Chauffeur d'une niveleuse, Jean-Denis Payant affirme n'avoir jamais vu Rajaa Benkiran lorsqu'elle est passée devant son véhicule pour traverser la rue Jean-Brillant, dans l'arrondissement de Côte-des-Neiges-Notre-Dame de-Grâce le 15 décembre 2008. Mme Benkiran, 49 ans, est décédée, happée par le poids lourd. Les policiers venus témoigner hier matin ont affirmé que la victime avait fait preuve de négligence en traversant entre deux intersections, à 50 mètres du passage piétonnier le plus proche.

Les audiences se poursuivront jusqu'à vendredi. Le coroner se penchera aussi sur le cas de Lucie Rivard Lanouette, 76 ans, happée par un camion de déneigement le 3 février 2009 dans l'arrondissement d'Ahuntsic-Cartierville.
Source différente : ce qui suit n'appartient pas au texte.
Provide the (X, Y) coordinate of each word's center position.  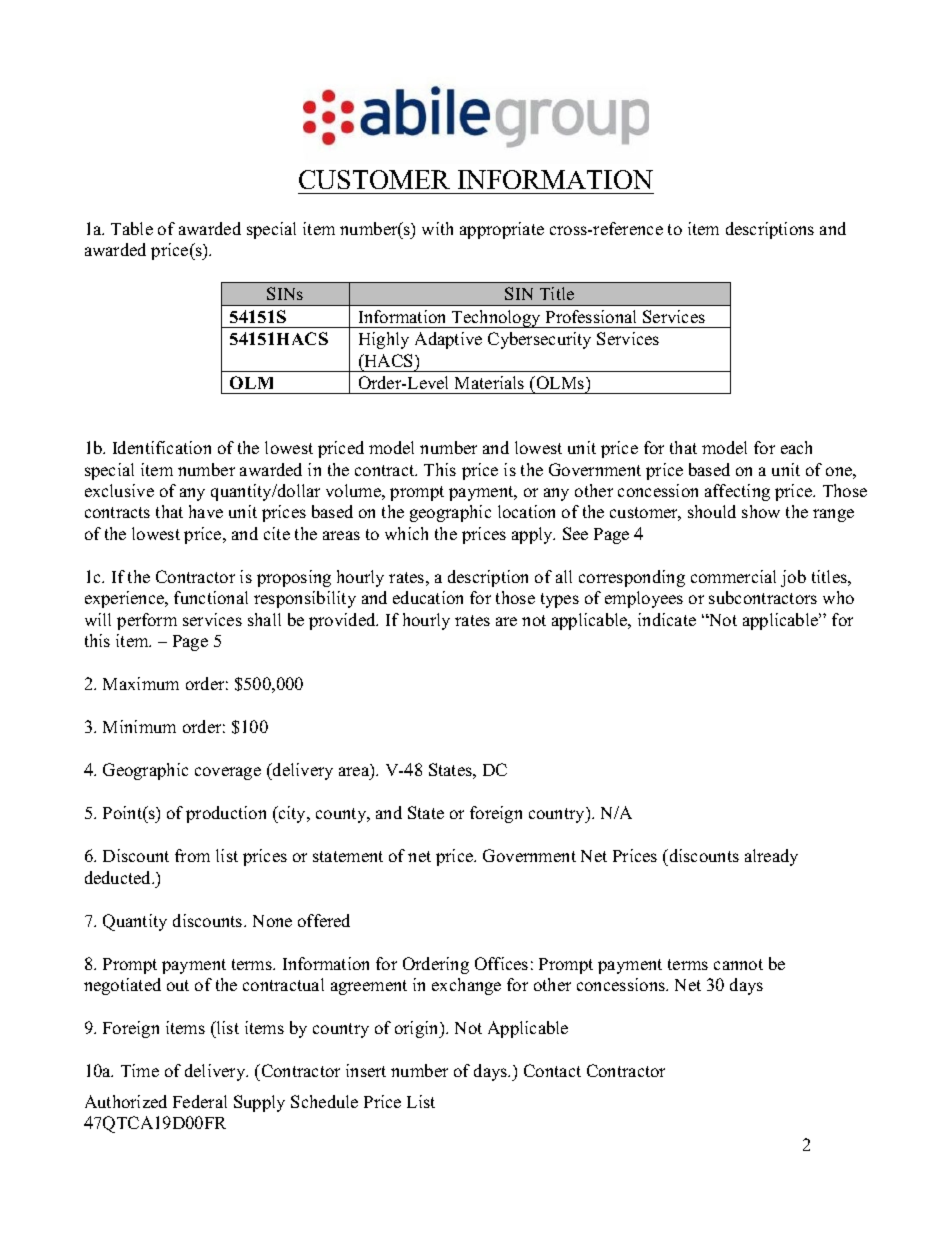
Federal (200, 1101)
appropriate (502, 230)
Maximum (141, 683)
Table (132, 228)
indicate (667, 619)
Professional (591, 316)
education (428, 597)
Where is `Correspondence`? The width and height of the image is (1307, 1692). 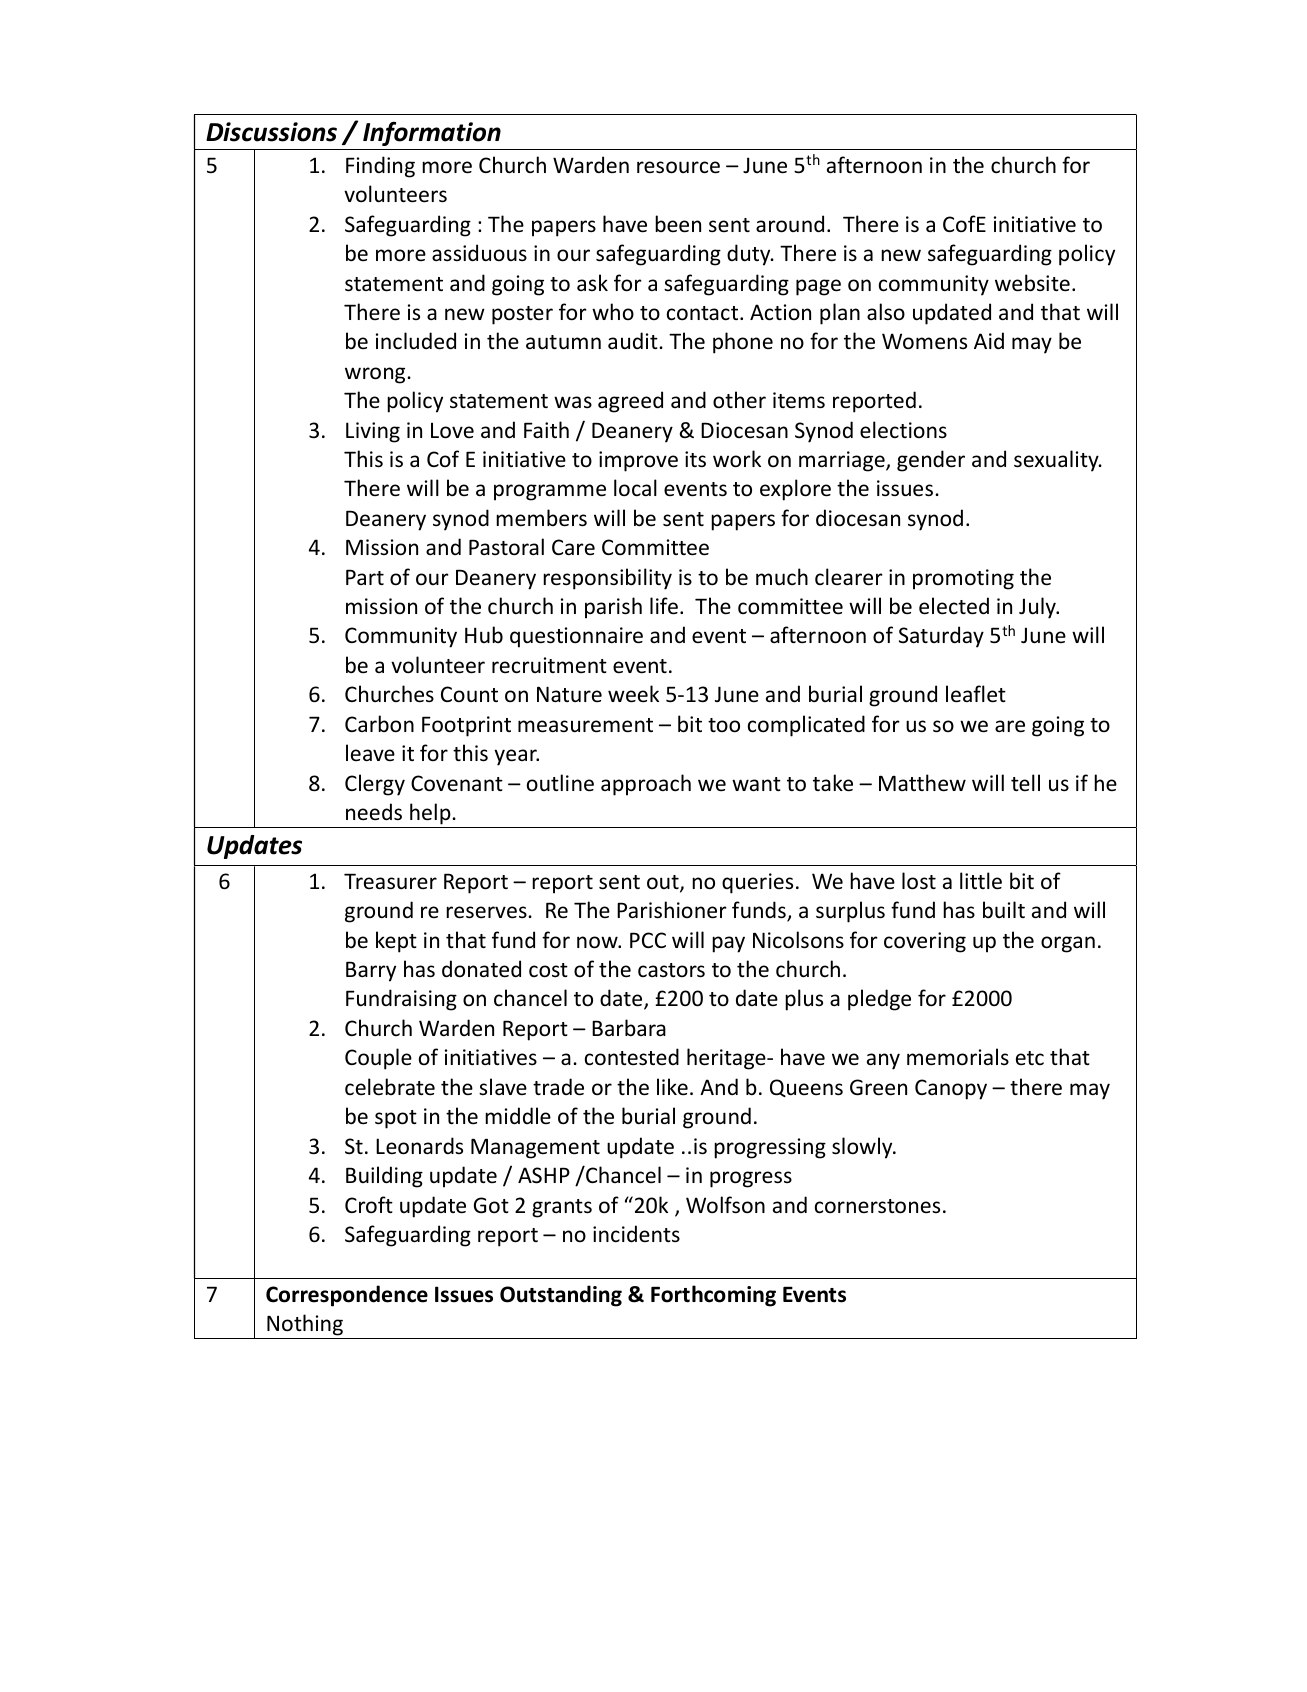
Correspondence is located at coordinates (347, 1296).
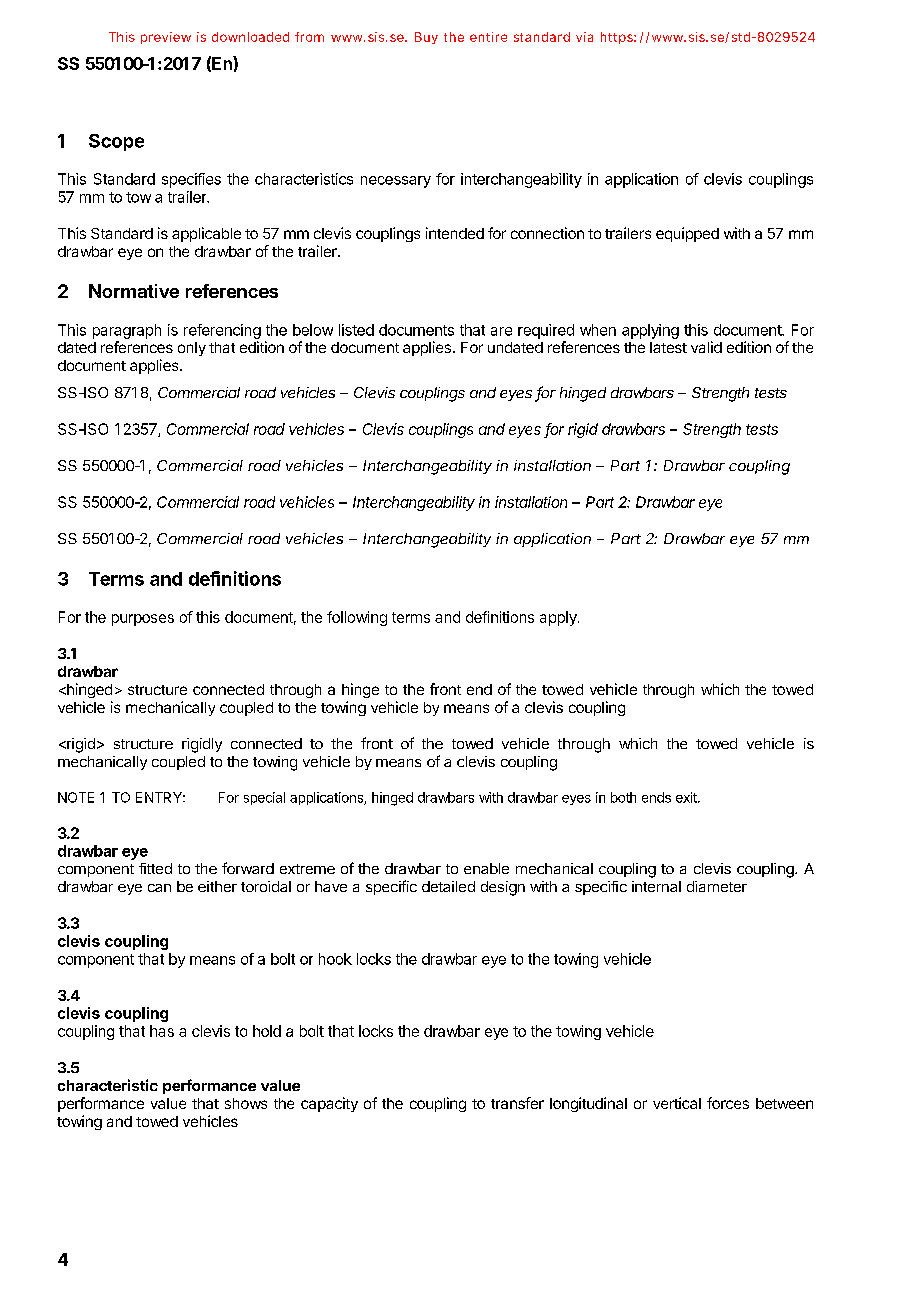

Au terme de l'enquête publique, Luc Malouin formulera des recommandations visant à améliorer la sécurité entourant les opérations de déneigement.
2 commentaires
  • 93Licar - Inscrite 23 février 2010 09 h 03

    La sécurité lors des déneigements

    J'habite l'arrondissement Ahuntsic, quartier St-Sulpice à Montréal, le déneigement se fait en soirée ou la nuit (19h00 à 07h00) et pourtant, chez nous, des employés à pied précèdent la machinerie de déneigement afin de justement stopper les piétons ou les conducteurs selon le cas, s'il advenait qu'une situation le requiert.

    Les façons de faire sont-elles différentes selon que ce sont les cols bleus ou les employés de l'entreprise privée qui déneigent?

    Placer devant le camion un ou deux employés, que le conducteur pourrait suivre des yeux, permettrait peut-être d'éviter ces malheureuses pertes de vie.

  • Sylvain Auclair - Abonné 23 février 2010 11 h 34

    Dix mètres de non-visibilité?

    Comment se fait-il que de tels véhicules aient même le droit de circuler en ville? Autrefois, le chargement de la neige se faisait dans des camions plus petits et plus maniables, et personne ne s'en plaignait.